*Problems and tasks*:
A) Answer these from DocBook Tiny:
(i) Which file could you leave out if you didn't want msgset?
(ii) What value is each excluded element set to?
(iii) Why could a book never validate if book were allowed but not title?
B) Reproduce word for word everything in DocBook Tiny from "That's DocBook with" down to "you always wanted.".

*Extract*:

DocBook Tiny

Volume 8, Issue 142; 05 Nov 2005; last modified 08 Oct 2010

Want DocBook with just five elements? You got it.

RELAX NG lends itself to more modular schema designs than DTDs ever did. The DocBook V5.0 grammar is built from modules and it would be fairly easy to construct a new top-level driver file that didn't include some modules. For example, if you didn't want msgset, you could just leave out msgset.rnc.

But an even simpler answer occurred to me the other day. It's a little bit “brute force”, but that's ok. Construct a grammar that includes the base grammar, sets the start, and sets to notAllowed all the elements you want to exclude:

include "" {
   start =|db.chapter|db.article

   db.abbrev = notAllowed
   db.abstract = notAllowed
   db.accel = notAllowed
   db.ackno = notAllowed

That's DocBook with just five elements. Want to allow emphasis? Just delete the line that makes it not allowed. You can add any other elements the same way until you have just the DocBook you always wanted.

Any document that's valid according to your “tiny” grammar will also be valid according to full DocBook. The only thing you have to watch out for is constructing a grammar that won't validate any document at all. For example, if you allowed book but not title, you could never validate a book because a title is required.


Coolest. Thing. Ever. I hope this RELAX NG thing is going to be really big.

*Data below*:

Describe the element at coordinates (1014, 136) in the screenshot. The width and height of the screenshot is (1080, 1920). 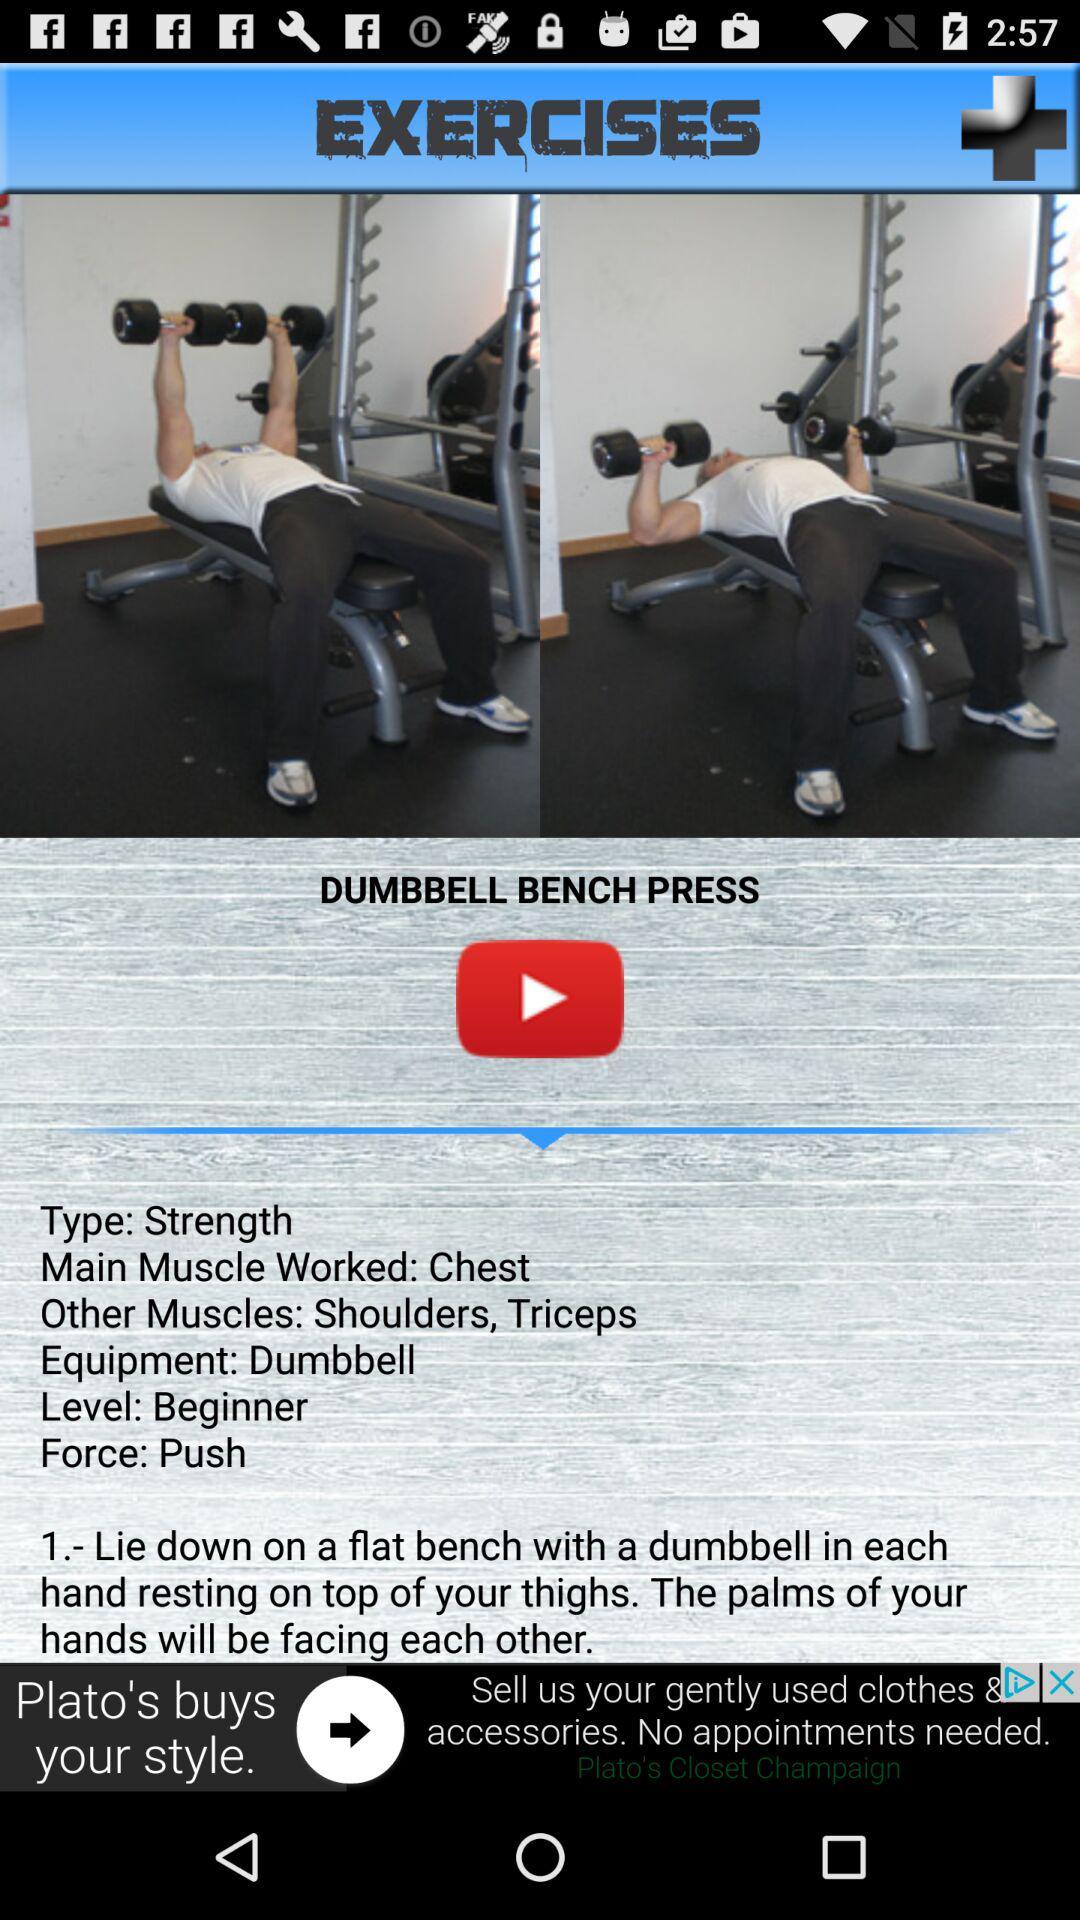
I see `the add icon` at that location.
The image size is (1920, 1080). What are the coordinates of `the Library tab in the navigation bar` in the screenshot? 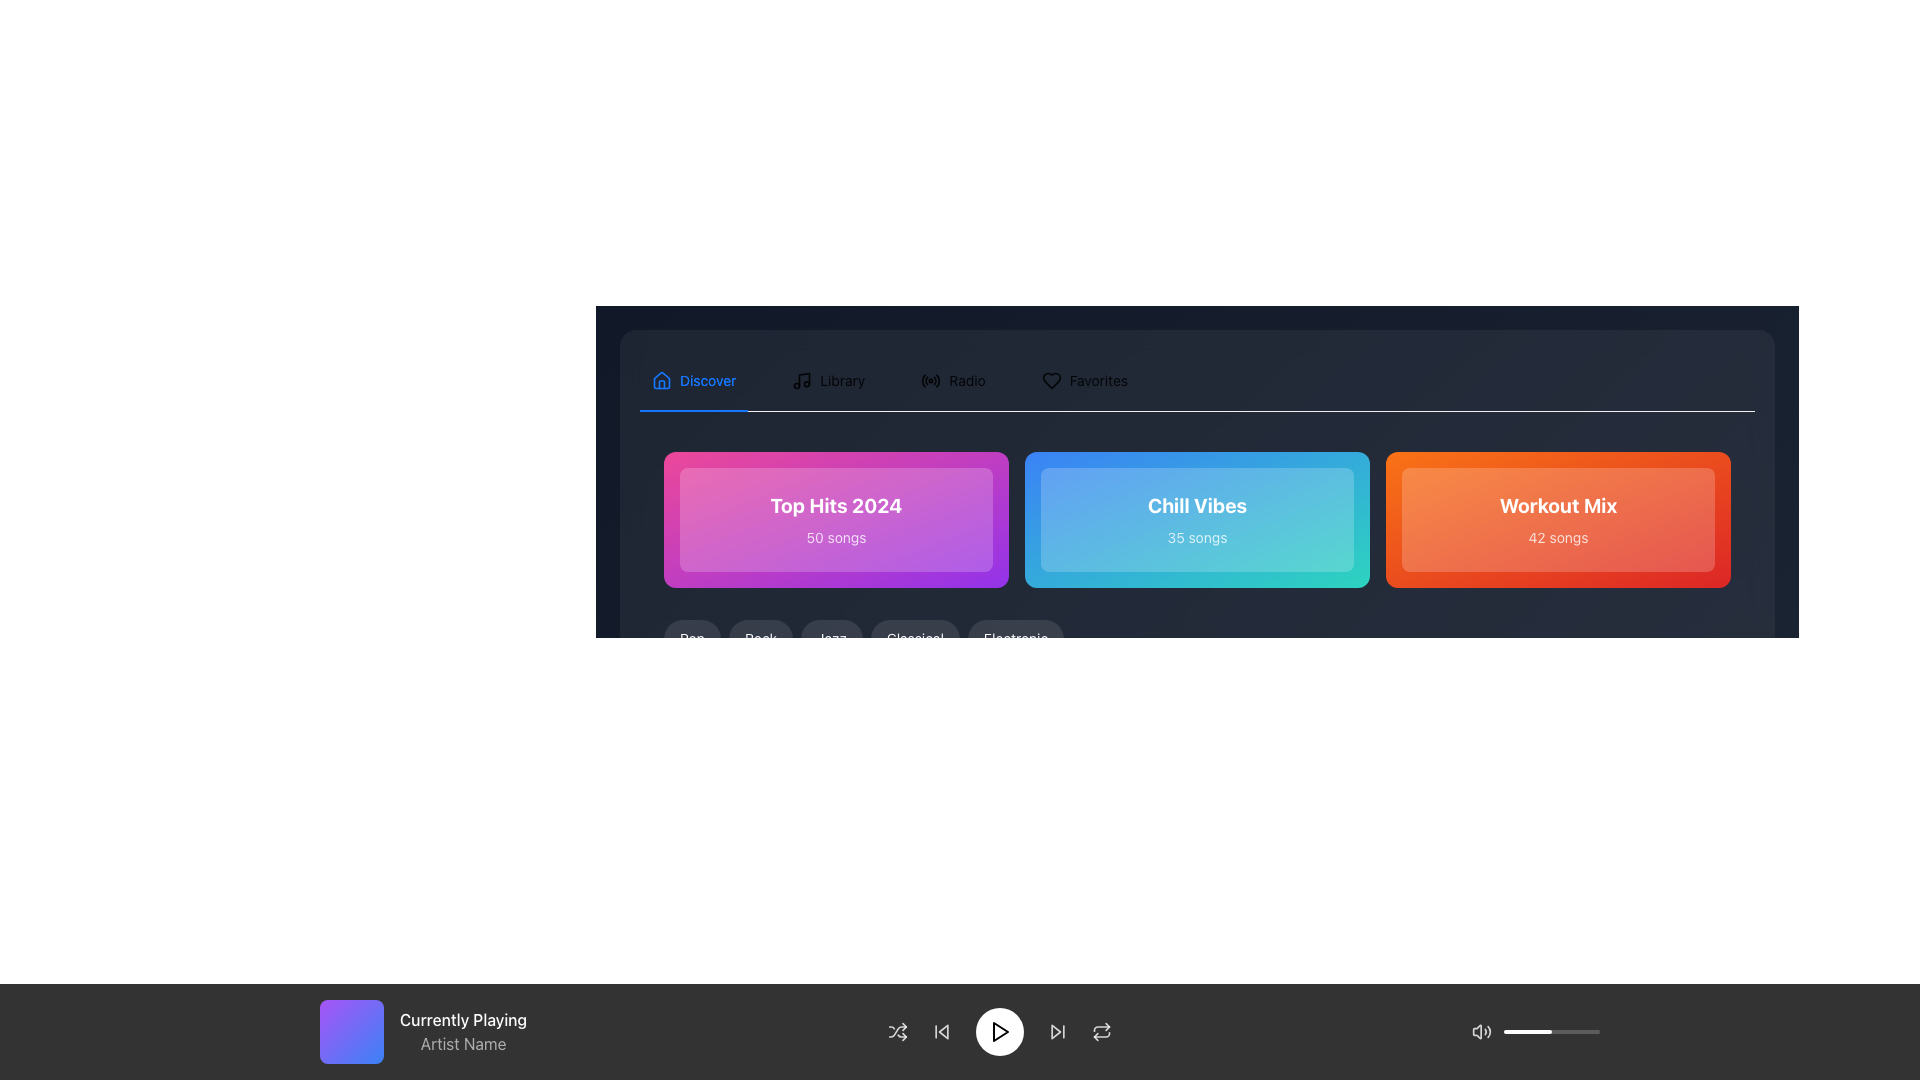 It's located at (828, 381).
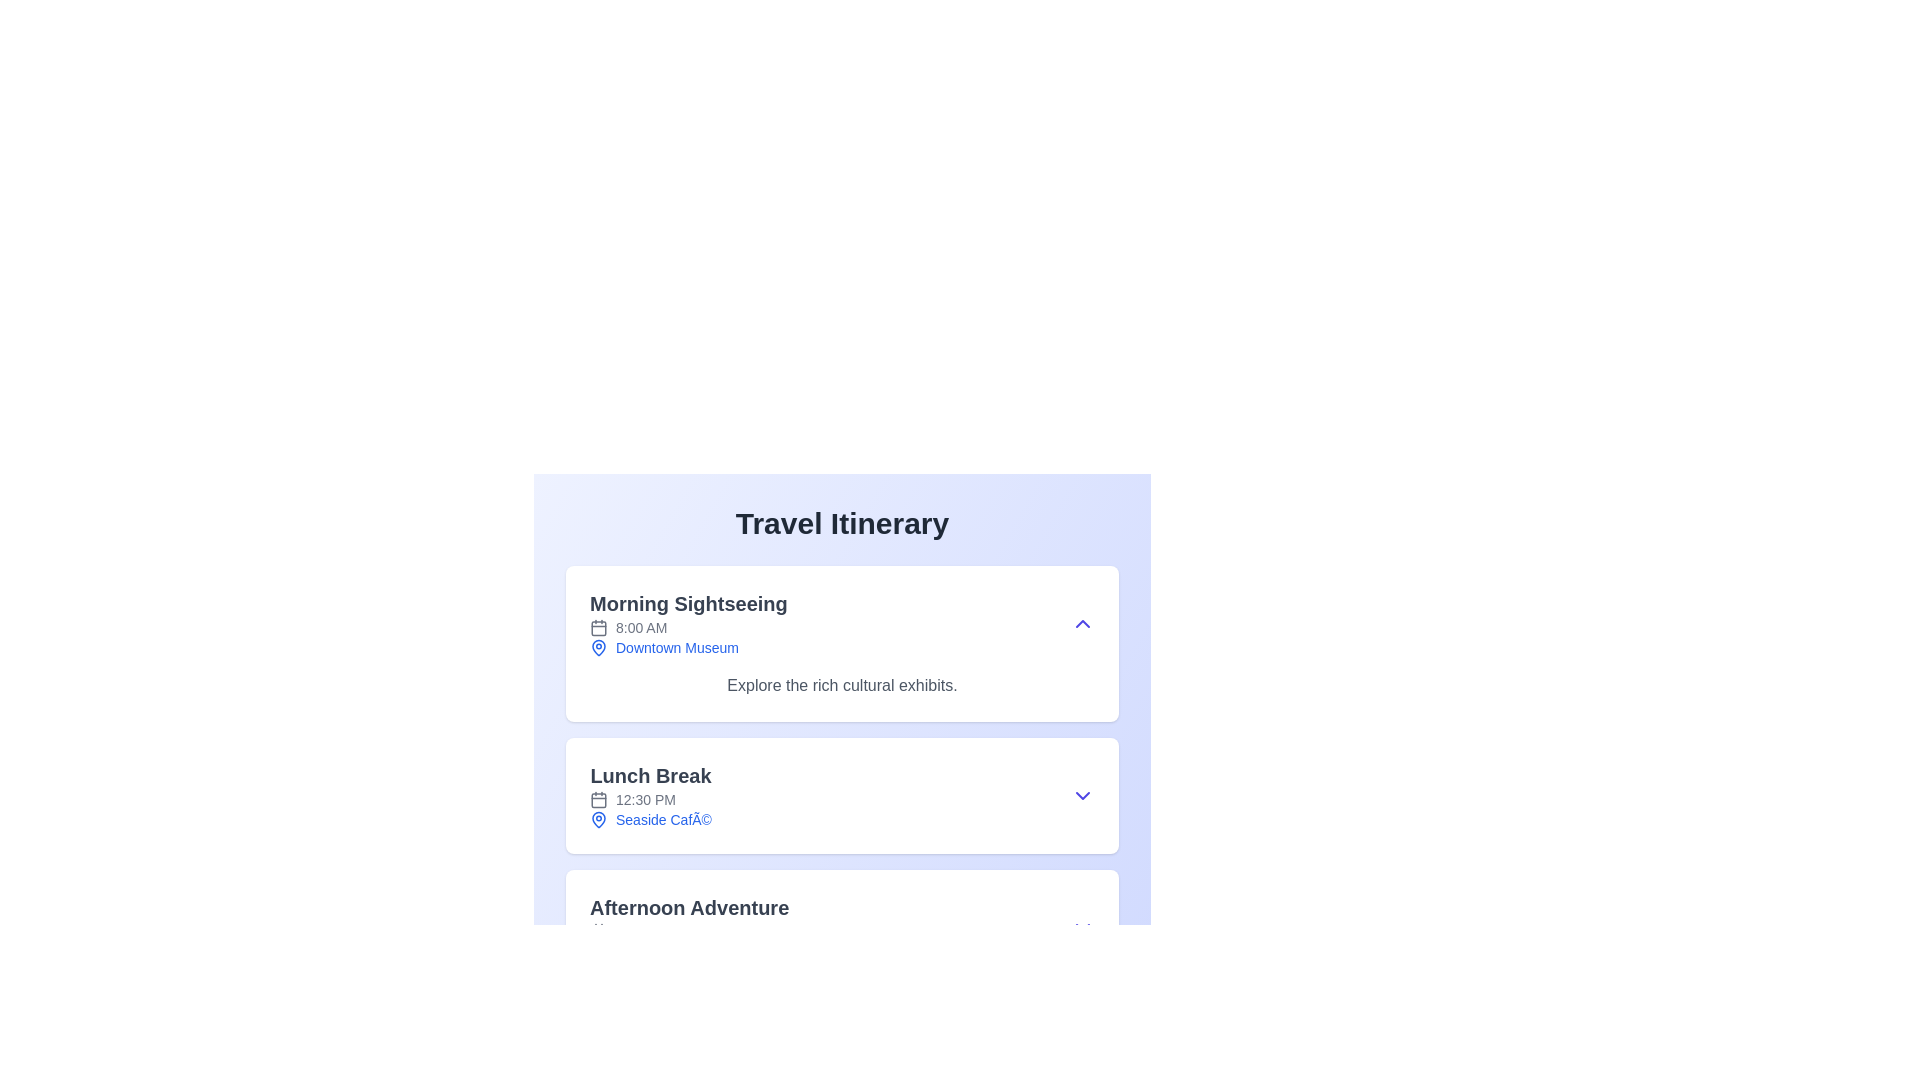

*Results for the exercise*:
A)
(i) msgset.rnc
(ii) notAllowed
(iii) Because a title is required.

B)
That's DocBook with just five elements. Want to allow emphasis? Just delete the line that makes it not allowed. You can add any other elements the same way until you have just the DocBook you always wanted.